Well, that’s one thing. But for Self, it’s perhaps a little more astounding that Withey commits so few fouls. Every time the subject comes up, Self can’t help himself. He has to mention that maybe Withey needs to be a little more aggressive. But then he also mentions that Withey isn’t just blocking shots. He also has to hedge ball screens on the perimeter, chase down rebounds in traffic and take on any guard that gets loose in the lane.
“I mean that’s unheard of,” Self says, “that a guy could be that good at basically not putting himself in situations where it hurts the team from a foul perspective.”
It began in the sand. That’s what Withey likes to say, anyway. The story goes that when Withey was a kid growing up in San Diego, he would head for the beach and spend hours on the volleyball court.
These are the roots of the muscle memory, he says, the movements that make him so devastating around the rim.
“In volleyball, you jump so much,” Withey says, “and you have to be quick off the ground.”
But how much could those skills really help on the basketball court? Kansas volleyball coach Ray Bechard has thought about this. And if there’s anyone in Lawrence who is qualified to judge, it is Bechard, a former college basketball player who has coached college volleyball for nearly three decades. For instance: Bechard can tell you that legendary Nebraska volleyball coach Terry Pettit once pioneered a hitting technique after watching a basketball player get more extension while making a layup off one foot.
“To me,” Bechard says, “there’s an in-your-face play in volleyball every rally.”
Bechard’s son Brennan is a former KU walk-on that now works on the men’s basketball staff, so Ray has seen plenty of Withey over the last few years.

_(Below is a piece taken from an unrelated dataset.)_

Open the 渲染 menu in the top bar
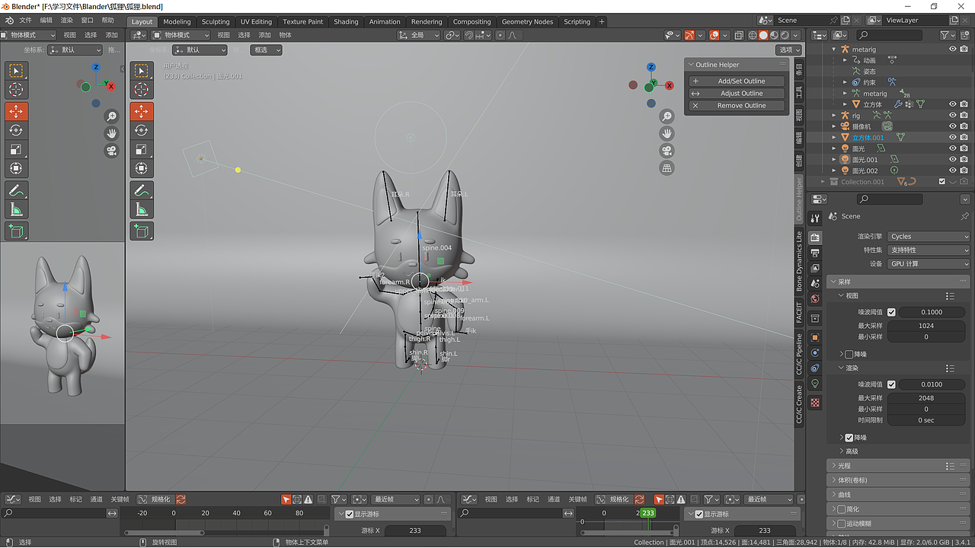Screen dimensions: 975x548 pyautogui.click(x=66, y=21)
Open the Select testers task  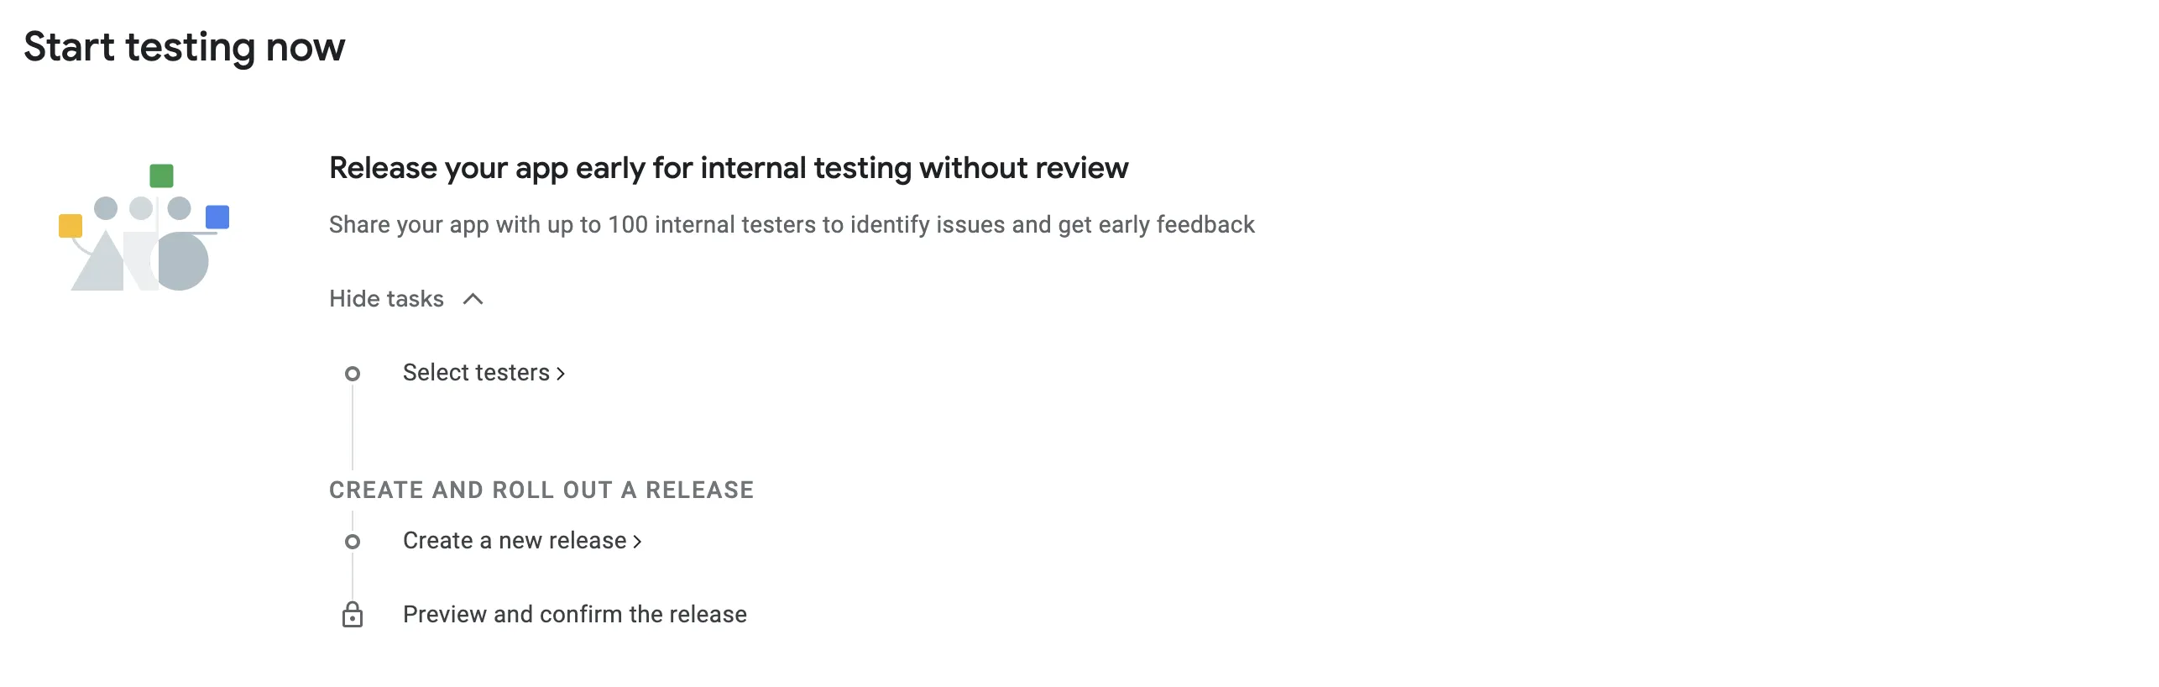click(484, 373)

He has watched Withey take a big step across the lane and explode off two feet, meeting a defender in midair, his legs and arms in concert. For Bechard, it’s not all that different from gathering yourself for a perfectly timed attack move in volleyball.
But there’s only so much value in timing. A good shot-blocker must also have the ability to control his body midflight, to lean in and create chaos but not contact. And Bechard says that’s not all that different from volleyball blocking, where the defender must avoid touching the net.
(It’s) the discipline you have to have,” Bechard says.
Johnson can admit it. Sometimes he gets stuck watching Withey. And why not? When an opposing player gets a step on you, it’s certainly easier to funnel him toward Withey rather than get your hips back in front.
“Sometimes I’ll let them drive past me for Jeff to block the shot,” Johnson says. “I just think it’s really reading the play.”
Self appears to be OK with half of Johnson’s philosophy. Yes, he wants his team playing tighter on the perimeter. It may be easier for opponents to beat KU off the dribble. But the Jayhawks will be hounding shooters, and as Self says, a rushed guard barreling into the lane is generally a pretty good sight for the defense.
But right now, Self says, his guards aren’t pressuring the ball enough — and they’re still getting beat.
“It’s like guys are sizing us up and being able to survey the situation as opposed to us making him feel rushed,” Self says. “And we got to better job of making them feel rushed, because Jeff will block more shots if we get to that point.”
Still, the Jayhawks are holding teams to 35.5-percent shooting. And with Withey protecting the basket, teams are shooting only marginally better on two-pointers (36 percent) than three-pointers (34 percent). According to a Sports Illustrated study, KU has gained possession on 73.8 percent of Withey’s blocks. In other words, three-fourths of Withey’s blocks are missed shots and turnovers.
“I’ve matured so much,” Withey says, “And I think that’s a big part of why I’m successful right now.”
So about that number: 207.
Withey had 140 blocks last season, setting the KU single-season record. He now has 210 blocks for his career, 48 shy of Greg Ostertag’s school mark.
To make serious run at Robinson, Withey would have to average more than 5.3 blocks the rest of the season — and hope that KU makes another run deep into March. It’s lofty — perhaps even a little out of reach.
But after a second of thought, Withey is ready for another answer.
“I’ll try for it,” he says. “Every day I go out there, I want to go block shots and help my team win.”